The Mid-Atlantic cluster—Connecticut, Delaware, New Jersey, Maryland, and Pennsylvania—shows consistently strong performance across all career stages, suggesting regional economic strength and higher-value professional work.

Southern states present lower figures across the board. Arkansas, Louisiana, Mississippi, Oklahoma, and Kentucky all show median incomes substantially below national averages, with young workers often earning in the $30,000-$40,000 range compared to $50,000+ in high-wage states.

Midwest variation deserves attention: Wisconsin and Minnesota offer competitive salaries, with Minnesota’s mid-career earnings reaching $102,552. Yet neighboring states like South Dakota and Nebraska offer lower compensation despite similar geographic and demographic characteristics.

What These Numbers Mean for Your Career Planning

The data illuminates several practical realities. First, your average salary trajectory depends heavily on geographic choice. Relocating from a low-wage state to a high-wage state during early career stages can result in decades of higher earnings. A 25-year-old earning $58,641 in Mississippi who relocates to Massachusetts (where the equivalent age group earns $108,536) gains nearly $50,000 annually—compounding dramatically over 40 years.

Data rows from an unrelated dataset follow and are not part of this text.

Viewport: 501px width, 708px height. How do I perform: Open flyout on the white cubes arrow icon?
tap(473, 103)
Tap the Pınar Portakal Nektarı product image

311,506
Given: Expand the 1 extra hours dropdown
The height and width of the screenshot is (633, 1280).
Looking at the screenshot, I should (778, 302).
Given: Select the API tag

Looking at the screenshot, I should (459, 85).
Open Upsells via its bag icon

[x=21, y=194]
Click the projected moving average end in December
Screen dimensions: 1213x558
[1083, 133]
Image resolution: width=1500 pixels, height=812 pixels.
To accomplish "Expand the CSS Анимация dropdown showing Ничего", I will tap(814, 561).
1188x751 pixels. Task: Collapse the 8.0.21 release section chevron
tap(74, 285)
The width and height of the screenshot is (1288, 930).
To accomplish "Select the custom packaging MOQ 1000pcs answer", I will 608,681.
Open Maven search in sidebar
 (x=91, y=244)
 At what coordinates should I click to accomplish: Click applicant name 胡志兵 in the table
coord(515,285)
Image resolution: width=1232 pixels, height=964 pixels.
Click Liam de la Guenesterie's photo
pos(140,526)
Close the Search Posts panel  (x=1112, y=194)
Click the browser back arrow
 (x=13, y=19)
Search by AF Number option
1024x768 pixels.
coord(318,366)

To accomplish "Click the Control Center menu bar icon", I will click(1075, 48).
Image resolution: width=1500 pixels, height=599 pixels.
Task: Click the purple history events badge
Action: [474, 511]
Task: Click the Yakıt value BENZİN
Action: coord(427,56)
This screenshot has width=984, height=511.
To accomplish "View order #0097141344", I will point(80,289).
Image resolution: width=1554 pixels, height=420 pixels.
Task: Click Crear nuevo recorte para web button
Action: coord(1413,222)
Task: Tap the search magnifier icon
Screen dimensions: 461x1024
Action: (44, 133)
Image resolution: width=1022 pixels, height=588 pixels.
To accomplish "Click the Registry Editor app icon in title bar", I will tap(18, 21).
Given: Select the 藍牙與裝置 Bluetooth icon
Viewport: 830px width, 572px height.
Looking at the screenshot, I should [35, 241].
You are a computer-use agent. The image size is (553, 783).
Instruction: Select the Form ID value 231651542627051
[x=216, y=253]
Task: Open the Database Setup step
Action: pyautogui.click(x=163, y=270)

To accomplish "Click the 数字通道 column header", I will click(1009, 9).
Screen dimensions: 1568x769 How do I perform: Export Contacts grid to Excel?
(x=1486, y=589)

Second, the mid-career surge (ages 45-64) represents the earning sweet spot. Workers who maximize income during these years create the strongest foundation for retirement. The difference between peaking at $80,000 versus $110,000 fundamentally alters long-term wealth accumulation.

Third, early-career compensation matters less for its immediate impact than for its trajectory implications. Taking an entry-level position in a high-wage state often means faster advancement and higher ceilings throughout your career.

Key Insights for Your Income Planning

Understanding where your income ranks by age and location provides essential context for financial planning. If you’re earning below your state’s median for your age group, investigating opportunities for advancement becomes critical. If you’re above the median, you’re likely on track for solid wealth building if you maintain savings discipline.

Regional differences will likely persist, driven by fundamental economic factors: population density, industry presence, educational attainment, and cost of living. Workers in high-earning states benefit not just from higher nominal wages but from the professional networks, advanced companies, and competitive marketplaces that drive those wages.

The age-income relationship remains remarkably consistent: expect your earnings to roughly double between your entry-level and peak years, with the trajectory varying by industry and individual performance. Geographic positioning dramatically amplifies or dampens this natural progression.

Data sourced from Scholaroo research (2024). Earnings figures represent median income by age cohort within each state.